Venezuela, 1.7 million Bolivars are not enough for a kilo of flour

by time news

Venezuela’s wrecked economy continues to be suffocated between gigantic inflation and a subsequent shortage of liquidity. And so the government of Nicolás Maduro has decided to issue new denominations of paper money: three different notes of 200,000, 500,000 and 1 million Bolivars.

This will be the first time for such high cuts. The coins, as communicated by the Venezuelan Central Bank, will be identical in design but differentiated only by color and denomination. THEn this dramatic battle against hyperinflation in August 2018 the country, once one of the richest in the world, had carried out a currency conversion by removing five zeros from the Bolivar.

At that time, the highest denomination banknote in circulation was the sovereign 500 Bolivar, equivalent to about eight euros.

Now, the new one million Bolivar note is worth just 50 cents, a value that, in the United States, is practically nonexistent.

The inflationary monster has been eating the Venezuelan economy since 2017 in such a voracious way that the three new banknotes are not enough to buy a kilo of cornmeal. The nuavi emission is just a palliative that seeks to remedy the lack of change necessary for basic operations such as traveling by public transport. But this operation remains only a temporary buffer to postpone another conversion that would automatically lead to a new devaluation.

The Venezuelan business newspaper is, two years after the last conversion, increasingly complicated due to the impossible amounts of money to manage and read.

The cash registers of companies do not have the ability to process so many zeros, so it has become common to pay a market for a few products in multiple transactions as the expense can exceed 100 million Bolivars.

Having cash to pay for the bus trip from home to work means that most people go to the bank for two days, due to restrictions on the delivery of paper money.

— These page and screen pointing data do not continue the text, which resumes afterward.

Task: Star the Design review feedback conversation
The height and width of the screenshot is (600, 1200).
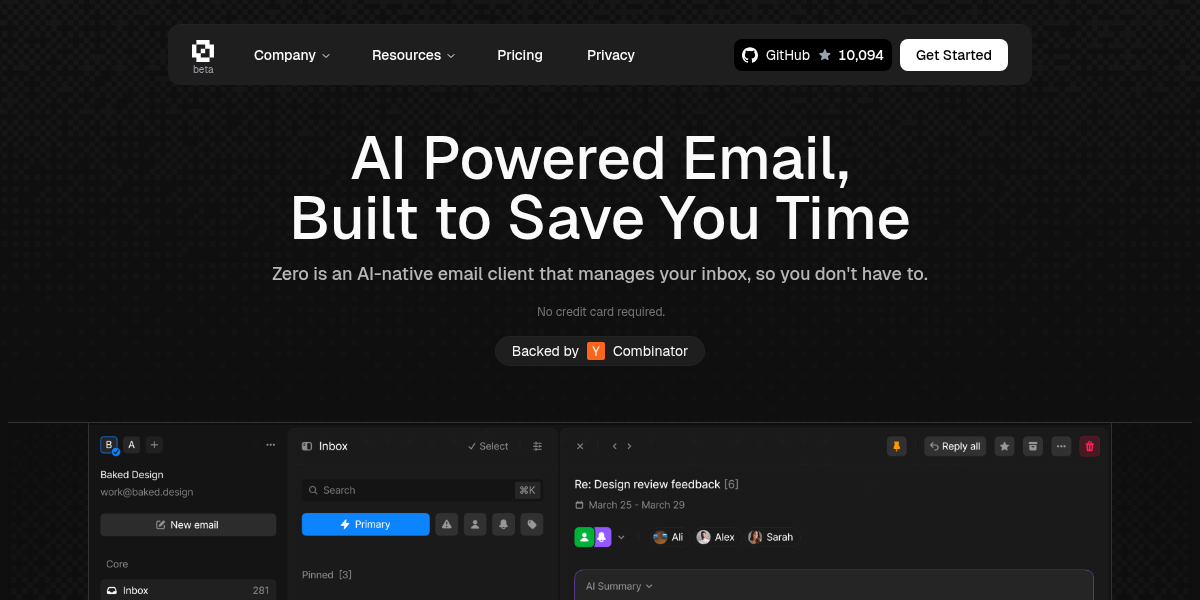Action: pyautogui.click(x=1004, y=446)
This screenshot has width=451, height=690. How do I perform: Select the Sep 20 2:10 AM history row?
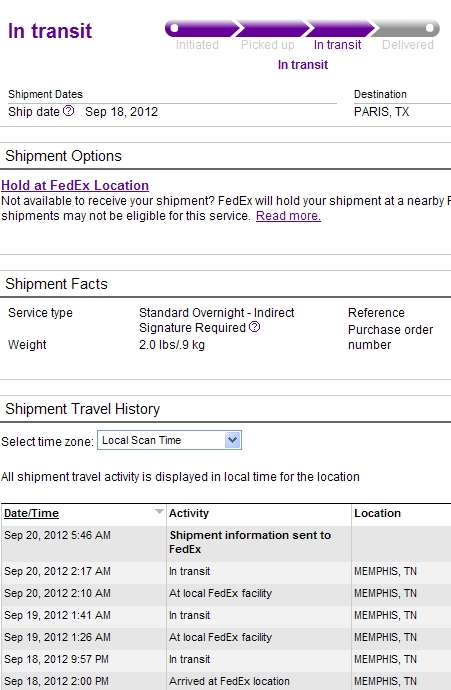226,593
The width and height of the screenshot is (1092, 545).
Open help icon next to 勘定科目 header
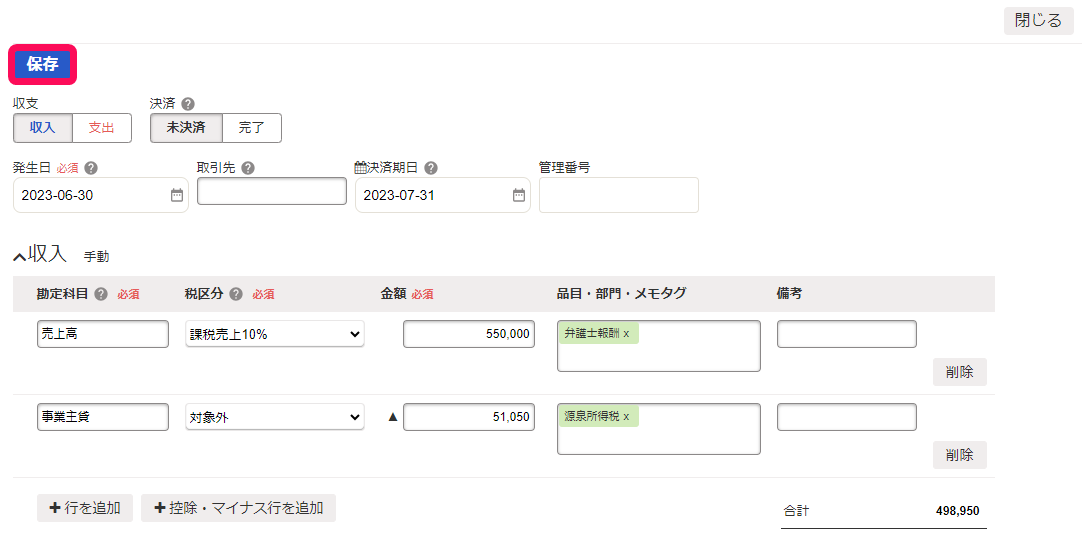coord(101,294)
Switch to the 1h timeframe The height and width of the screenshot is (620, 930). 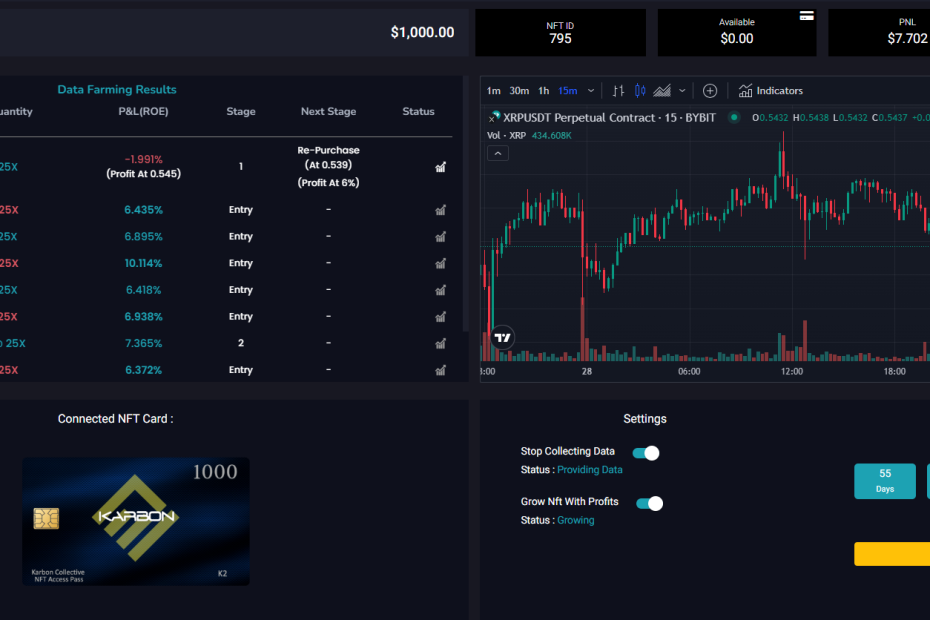tap(542, 90)
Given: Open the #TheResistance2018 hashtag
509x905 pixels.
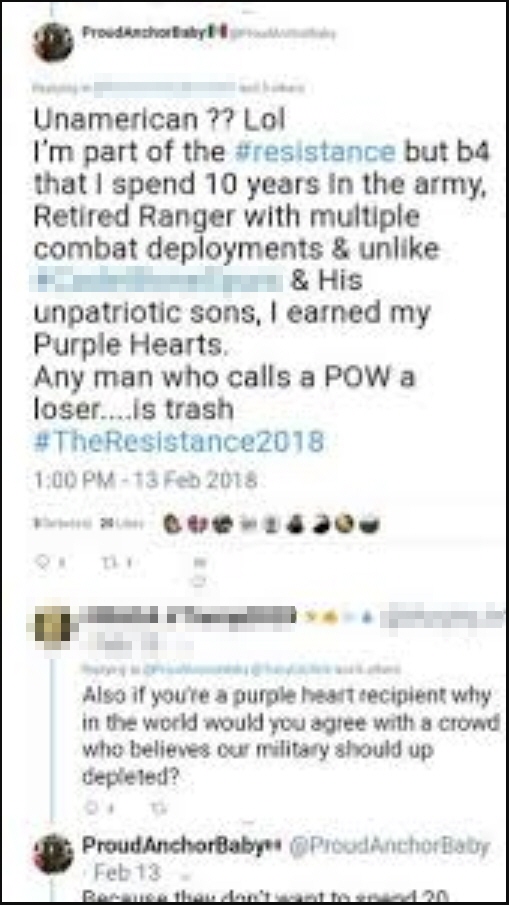Looking at the screenshot, I should coord(179,443).
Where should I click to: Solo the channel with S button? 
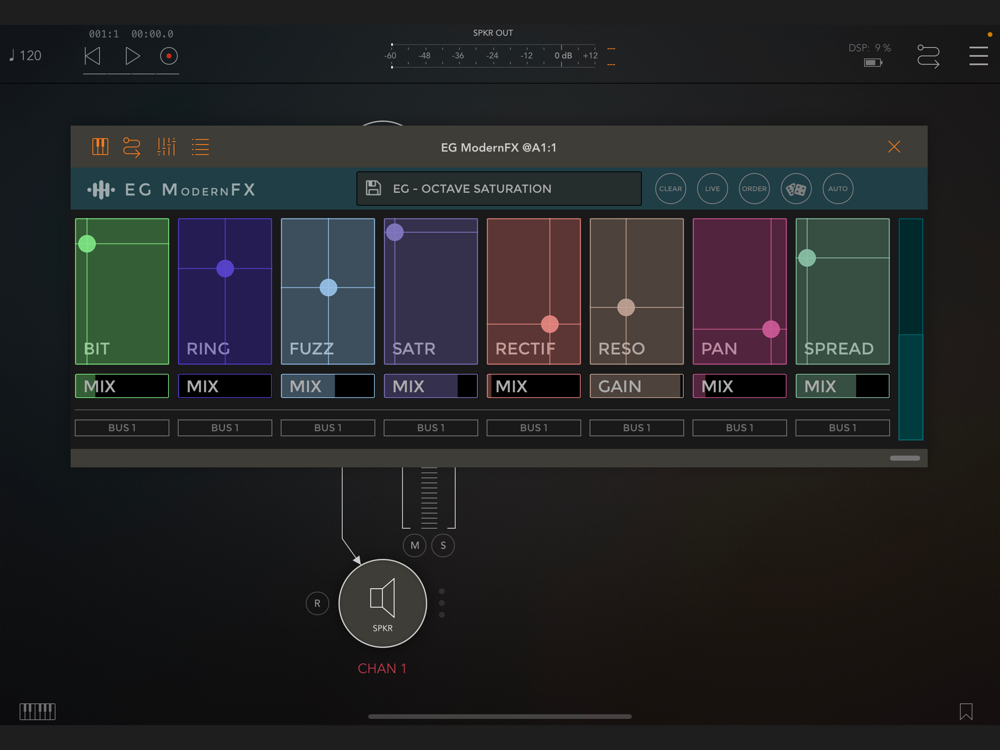(443, 545)
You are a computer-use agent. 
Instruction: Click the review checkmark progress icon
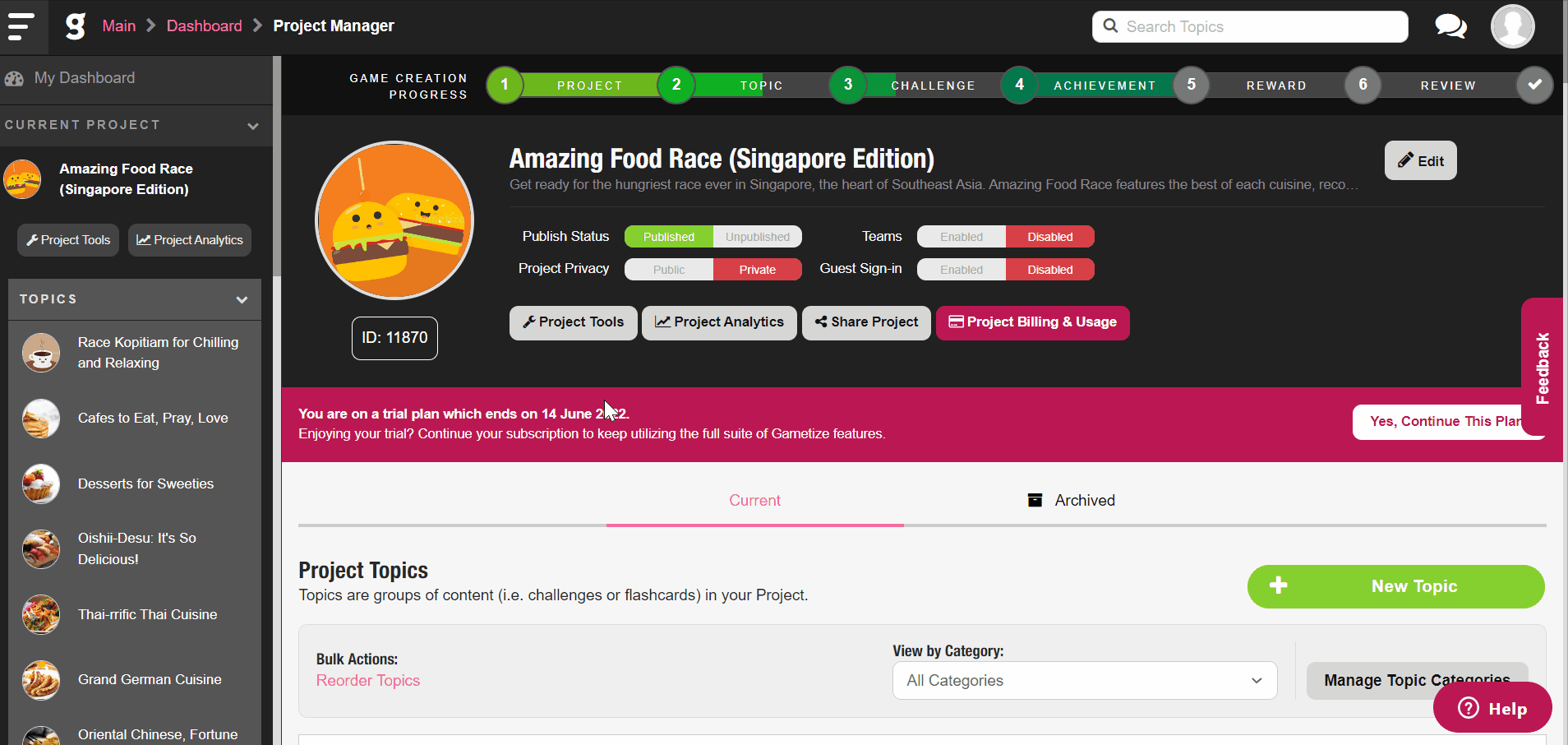[1534, 85]
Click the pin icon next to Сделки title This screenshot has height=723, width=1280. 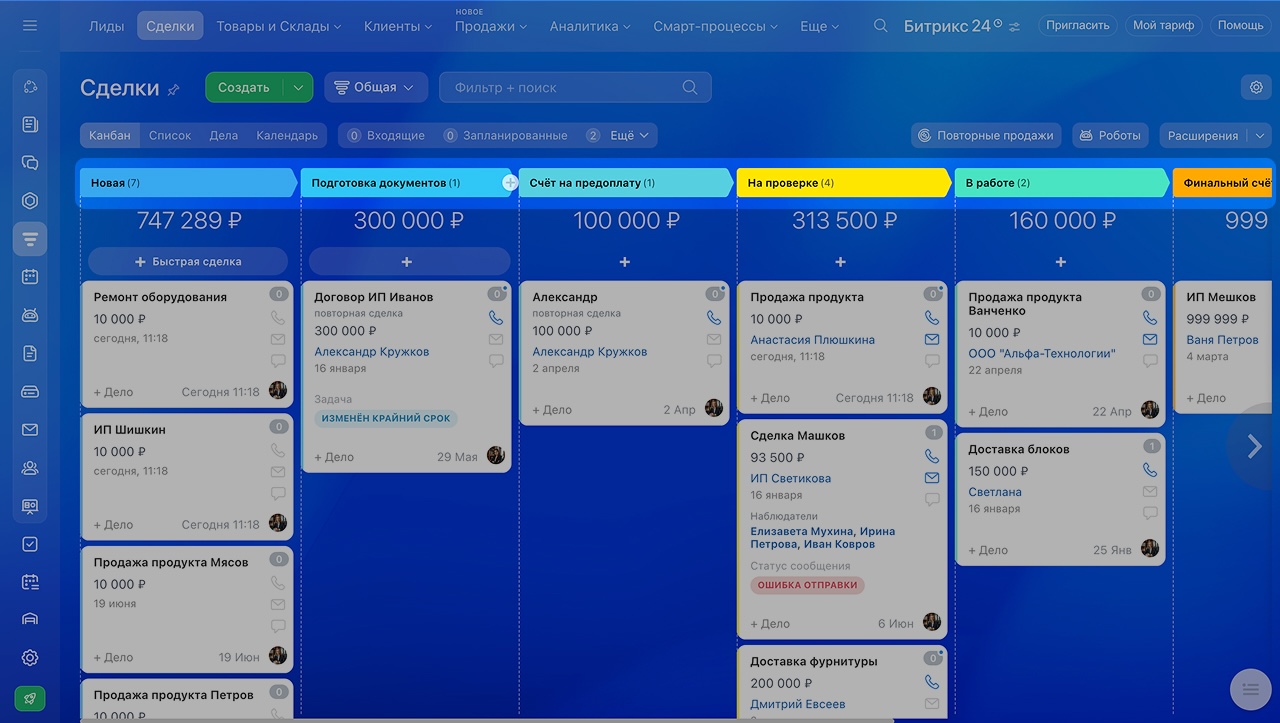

In fact, banks can give up to a maximum of 400,000 Bolivars per day while most ATMs are out of order.

The physical shortage of money and paper does not stop due to the amount of money that the Maduro government continues to inject into the economy without hedging to stem public spending and the payment of bonuses to public workers and retirees. A sort of “citizenship income” that partly compensates for the minimum wage, which is less than a dollar a month.

In just seven years, the decline in oil production, strong international sanctions and the irresponsible management of the leader have put the entire economy of the country on the pavement.

Immune to this disaster, the dictator continues to tell Venezuelans a film that is different from reality. In this case he had announced that he wanted to implement a digital economy in response to Bolivar’s hyperinflation. “We will move towards opening accounts that will allow us to regularize, strengthen and reinvigorate our currency”.

But by now practically everyone has understood that Chavismo and its highest expression Nicolas Maduro are the causes of the destruction of the country controlled only by military forces paid for by the government.